*** RECORDS FOR THE EXERCISE ***

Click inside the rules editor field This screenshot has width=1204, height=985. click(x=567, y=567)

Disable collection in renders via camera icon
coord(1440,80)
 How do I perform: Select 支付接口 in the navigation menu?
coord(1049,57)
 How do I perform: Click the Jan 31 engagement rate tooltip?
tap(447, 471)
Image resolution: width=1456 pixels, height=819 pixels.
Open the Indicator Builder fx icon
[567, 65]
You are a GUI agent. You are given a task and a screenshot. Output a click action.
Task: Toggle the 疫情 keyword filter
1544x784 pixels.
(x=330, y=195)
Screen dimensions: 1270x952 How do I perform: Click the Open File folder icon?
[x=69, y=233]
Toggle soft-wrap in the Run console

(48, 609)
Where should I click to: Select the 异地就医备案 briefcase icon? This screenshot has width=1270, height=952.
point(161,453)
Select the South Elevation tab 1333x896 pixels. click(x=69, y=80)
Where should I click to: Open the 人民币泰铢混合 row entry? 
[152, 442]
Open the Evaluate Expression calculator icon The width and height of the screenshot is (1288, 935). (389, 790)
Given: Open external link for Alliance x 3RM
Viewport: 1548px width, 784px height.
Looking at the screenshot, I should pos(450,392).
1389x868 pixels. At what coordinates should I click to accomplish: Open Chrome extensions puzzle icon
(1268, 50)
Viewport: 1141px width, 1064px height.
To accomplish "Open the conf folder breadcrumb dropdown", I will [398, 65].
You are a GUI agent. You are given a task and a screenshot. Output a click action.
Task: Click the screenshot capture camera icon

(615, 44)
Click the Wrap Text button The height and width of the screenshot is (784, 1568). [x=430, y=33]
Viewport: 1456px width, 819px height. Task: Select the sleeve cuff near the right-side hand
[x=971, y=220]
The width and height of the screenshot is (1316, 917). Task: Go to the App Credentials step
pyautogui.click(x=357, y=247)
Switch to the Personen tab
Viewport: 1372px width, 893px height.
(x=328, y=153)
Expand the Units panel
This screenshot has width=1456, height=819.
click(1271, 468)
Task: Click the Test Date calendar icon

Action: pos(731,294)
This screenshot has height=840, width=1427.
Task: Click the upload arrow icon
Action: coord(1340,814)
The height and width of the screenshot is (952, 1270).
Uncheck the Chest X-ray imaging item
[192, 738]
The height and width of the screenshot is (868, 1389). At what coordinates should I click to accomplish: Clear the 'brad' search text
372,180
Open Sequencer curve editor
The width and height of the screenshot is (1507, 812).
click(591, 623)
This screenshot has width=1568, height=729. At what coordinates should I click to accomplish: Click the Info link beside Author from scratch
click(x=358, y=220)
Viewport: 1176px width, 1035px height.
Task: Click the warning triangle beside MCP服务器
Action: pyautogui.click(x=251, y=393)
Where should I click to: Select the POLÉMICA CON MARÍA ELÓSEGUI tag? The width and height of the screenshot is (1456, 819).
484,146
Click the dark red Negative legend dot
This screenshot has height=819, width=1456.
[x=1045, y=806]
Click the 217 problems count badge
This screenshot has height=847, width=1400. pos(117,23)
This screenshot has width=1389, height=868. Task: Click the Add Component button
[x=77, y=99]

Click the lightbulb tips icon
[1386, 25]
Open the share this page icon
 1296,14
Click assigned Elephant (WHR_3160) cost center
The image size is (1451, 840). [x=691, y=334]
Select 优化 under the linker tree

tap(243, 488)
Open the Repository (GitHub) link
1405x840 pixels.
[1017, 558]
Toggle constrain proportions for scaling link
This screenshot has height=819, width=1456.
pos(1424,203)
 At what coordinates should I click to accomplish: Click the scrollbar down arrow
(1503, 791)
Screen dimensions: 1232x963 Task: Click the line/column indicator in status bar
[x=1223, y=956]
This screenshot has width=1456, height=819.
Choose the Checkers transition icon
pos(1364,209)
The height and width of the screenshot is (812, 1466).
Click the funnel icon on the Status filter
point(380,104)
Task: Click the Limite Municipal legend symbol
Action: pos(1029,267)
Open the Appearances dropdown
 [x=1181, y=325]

*** End of RECORDS FOR THE EXERCISE ***

- **THE TASK**
Set the entries above down again, each one exactly as written.

- **COMPLETED TASK**
Click inside the rules editor field This screenshot has width=1204, height=985. click(x=567, y=567)

Disable collection in renders via camera icon
coord(1440,80)
 How do I perform: Select 支付接口 in the navigation menu?
coord(1049,57)
 How do I perform: Click the Jan 31 engagement rate tooltip?
tap(447, 471)
Image resolution: width=1456 pixels, height=819 pixels.
Open the Indicator Builder fx icon
[567, 65]
You are a GUI agent. You are given a task and a screenshot. Output a click action.
Task: Toggle the 疫情 keyword filter
1544x784 pixels.
(x=330, y=195)
Screen dimensions: 1270x952 How do I perform: Click the Open File folder icon?
[x=69, y=233]
Toggle soft-wrap in the Run console

(48, 609)
Where should I click to: Select the 异地就医备案 briefcase icon? This screenshot has width=1270, height=952.
point(161,453)
Select the South Elevation tab 1333x896 pixels. click(x=69, y=80)
Where should I click to: Open the 人民币泰铢混合 row entry? 
[152, 442]
Open the Evaluate Expression calculator icon The width and height of the screenshot is (1288, 935). (389, 790)
Given: Open external link for Alliance x 3RM
Viewport: 1548px width, 784px height.
Looking at the screenshot, I should pos(450,392).
1389x868 pixels. At what coordinates should I click to accomplish: Open Chrome extensions puzzle icon
(1268, 50)
Viewport: 1141px width, 1064px height.
To accomplish "Open the conf folder breadcrumb dropdown", I will [398, 65].
You are a GUI agent. You are given a task and a screenshot. Output a click action.
Task: Click the screenshot capture camera icon

(615, 44)
Click the Wrap Text button The height and width of the screenshot is (784, 1568). [x=430, y=33]
Viewport: 1456px width, 819px height. Task: Select the sleeve cuff near the right-side hand
[x=971, y=220]
The width and height of the screenshot is (1316, 917). Task: Go to the App Credentials step
pyautogui.click(x=357, y=247)
Switch to the Personen tab
Viewport: 1372px width, 893px height.
(x=328, y=153)
Expand the Units panel
This screenshot has width=1456, height=819.
click(1271, 468)
Task: Click the Test Date calendar icon

Action: pos(731,294)
This screenshot has height=840, width=1427.
Task: Click the upload arrow icon
Action: coord(1340,814)
The height and width of the screenshot is (952, 1270).
Uncheck the Chest X-ray imaging item
[192, 738]
The height and width of the screenshot is (868, 1389). At what coordinates should I click to accomplish: Clear the 'brad' search text
372,180
Open Sequencer curve editor
The width and height of the screenshot is (1507, 812).
click(591, 623)
This screenshot has width=1568, height=729. At what coordinates should I click to accomplish: Click the Info link beside Author from scratch
click(x=358, y=220)
Viewport: 1176px width, 1035px height.
Task: Click the warning triangle beside MCP服务器
Action: pyautogui.click(x=251, y=393)
Where should I click to: Select the POLÉMICA CON MARÍA ELÓSEGUI tag? The width and height of the screenshot is (1456, 819).
484,146
Click the dark red Negative legend dot
This screenshot has height=819, width=1456.
[x=1045, y=806]
Click the 217 problems count badge
This screenshot has height=847, width=1400. pos(117,23)
This screenshot has width=1389, height=868. Task: Click the Add Component button
[x=77, y=99]

Click the lightbulb tips icon
[1386, 25]
Open the share this page icon
 1296,14
Click assigned Elephant (WHR_3160) cost center
The image size is (1451, 840). [x=691, y=334]
Select 优化 under the linker tree

tap(243, 488)
Open the Repository (GitHub) link
1405x840 pixels.
[1017, 558]
Toggle constrain proportions for scaling link
This screenshot has height=819, width=1456.
pos(1424,203)
 At what coordinates should I click to accomplish: Click the scrollbar down arrow
(1503, 791)
Screen dimensions: 1232x963 Task: Click the line/column indicator in status bar
[x=1223, y=956]
This screenshot has width=1456, height=819.
Choose the Checkers transition icon
pos(1364,209)
The height and width of the screenshot is (812, 1466).
Click the funnel icon on the Status filter
point(380,104)
Task: Click the Limite Municipal legend symbol
Action: pos(1029,267)
Open the Appearances dropdown
 [x=1181, y=325]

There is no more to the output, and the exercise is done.